My Dad was very lucky indeed to have two people offering him advice on how to drive. My Mum sat in the front passenger seat, and was always the first to make constructive comment, and Granny was behind her on the back seat, making sure she had her “six pennorth” in any discussion.
I always wondered why my Dad, at least once in his life, didn’t pull in to the side of the road, get out of the car and leave them to drive it home themselves.
A car was quite a rarity even in the 1950s – post-war austerity and all the rest. I doubt your dad would have met many other cars on the roads. That is a car built by a country which recently had an empire. It was like driving around sitting your front-room sofa. I see it had a column gear-stick. I imagine it did very few miles per gallon – possibly why it was rarely used. It is a reminder of those times when people engaged in a pastime called ‘motoring’.
Hello Chris! Yes, it was a different world back then.
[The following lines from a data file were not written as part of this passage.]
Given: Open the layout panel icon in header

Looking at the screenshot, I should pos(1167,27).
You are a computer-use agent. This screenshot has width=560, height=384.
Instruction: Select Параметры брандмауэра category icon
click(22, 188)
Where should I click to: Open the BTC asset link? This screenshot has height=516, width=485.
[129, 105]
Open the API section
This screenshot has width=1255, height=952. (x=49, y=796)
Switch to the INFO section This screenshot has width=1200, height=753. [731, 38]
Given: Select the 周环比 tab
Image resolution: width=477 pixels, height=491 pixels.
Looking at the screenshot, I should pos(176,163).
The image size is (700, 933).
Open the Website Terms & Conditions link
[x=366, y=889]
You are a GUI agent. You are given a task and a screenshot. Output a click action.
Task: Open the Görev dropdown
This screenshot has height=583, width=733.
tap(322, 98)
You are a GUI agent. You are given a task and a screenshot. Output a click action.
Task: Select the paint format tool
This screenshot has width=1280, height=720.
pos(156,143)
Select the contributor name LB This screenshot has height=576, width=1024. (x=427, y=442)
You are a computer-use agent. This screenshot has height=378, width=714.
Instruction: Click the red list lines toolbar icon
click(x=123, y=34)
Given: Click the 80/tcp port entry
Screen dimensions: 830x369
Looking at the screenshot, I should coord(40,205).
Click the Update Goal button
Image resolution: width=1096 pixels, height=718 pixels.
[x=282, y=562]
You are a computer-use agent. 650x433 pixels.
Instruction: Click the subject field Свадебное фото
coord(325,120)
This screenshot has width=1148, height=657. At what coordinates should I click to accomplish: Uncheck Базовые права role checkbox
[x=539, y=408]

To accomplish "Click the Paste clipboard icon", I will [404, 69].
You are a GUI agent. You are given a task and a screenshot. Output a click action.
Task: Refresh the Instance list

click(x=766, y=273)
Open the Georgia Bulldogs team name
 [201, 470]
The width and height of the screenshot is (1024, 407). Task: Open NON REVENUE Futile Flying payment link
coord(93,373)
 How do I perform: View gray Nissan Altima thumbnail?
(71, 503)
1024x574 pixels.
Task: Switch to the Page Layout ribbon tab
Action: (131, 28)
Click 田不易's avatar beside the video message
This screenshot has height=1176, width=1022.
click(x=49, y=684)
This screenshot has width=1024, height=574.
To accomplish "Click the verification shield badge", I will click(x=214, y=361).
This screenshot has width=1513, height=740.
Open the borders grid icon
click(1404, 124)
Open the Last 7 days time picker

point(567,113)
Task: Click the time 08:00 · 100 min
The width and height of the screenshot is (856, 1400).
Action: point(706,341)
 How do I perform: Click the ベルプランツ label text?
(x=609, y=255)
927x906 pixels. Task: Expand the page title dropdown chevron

Hardly anybody commuted to work, and most people, including my Dad, were classified as “Sunday Drivers”.
The standards of driving may have been pulled down even further by the fact that if you had driven a vehicle during the war, you didn’t have have to pass a driving test. My Dad had driven lorries on air bases, so he was covered by this. The slight problem was that the air bases all had a strict one way system, and my Dad drove his lorries for several years before, finally, in 1946, meeting any oncoming traffic on a public road.
It’s good to hear you survived John. I can’t imagine the NHS giving you a tin of biscuits these days especially as a remedy for a key between the eyes, they must have been magic ones as they clearly worked. We had, what I seem to remember, a standard Pennant; it eventually broke down and then sat out side our backdoor for ages until it was disposed of. We then had a Herald in which we travelled to Skye (from Leicester). That was a journey and a half I can tell you!
Everybody seems to remember the cars of their childhood. There is more to come about my Dad’s cars but it’s interesting how they all mirrored either family life, or events in society as a whole.
To be honest, my Dad did not seem to like driving too much. Given his experiences in the war, I always felt that, all the time, he expected either the engine to burst into flames, or, worse still, a German night fighter to appear on the road behind him.
Beautiful cars. My eldest maternal uncle loves them. He had a similar one for a long time and we called it frog-car 😊 . I am glad you were not too hurt. Was your father hurt and others ?
No, my father was OK and so was the car. I suspect that the brakes failed or perhaps my Dad just made a mistake.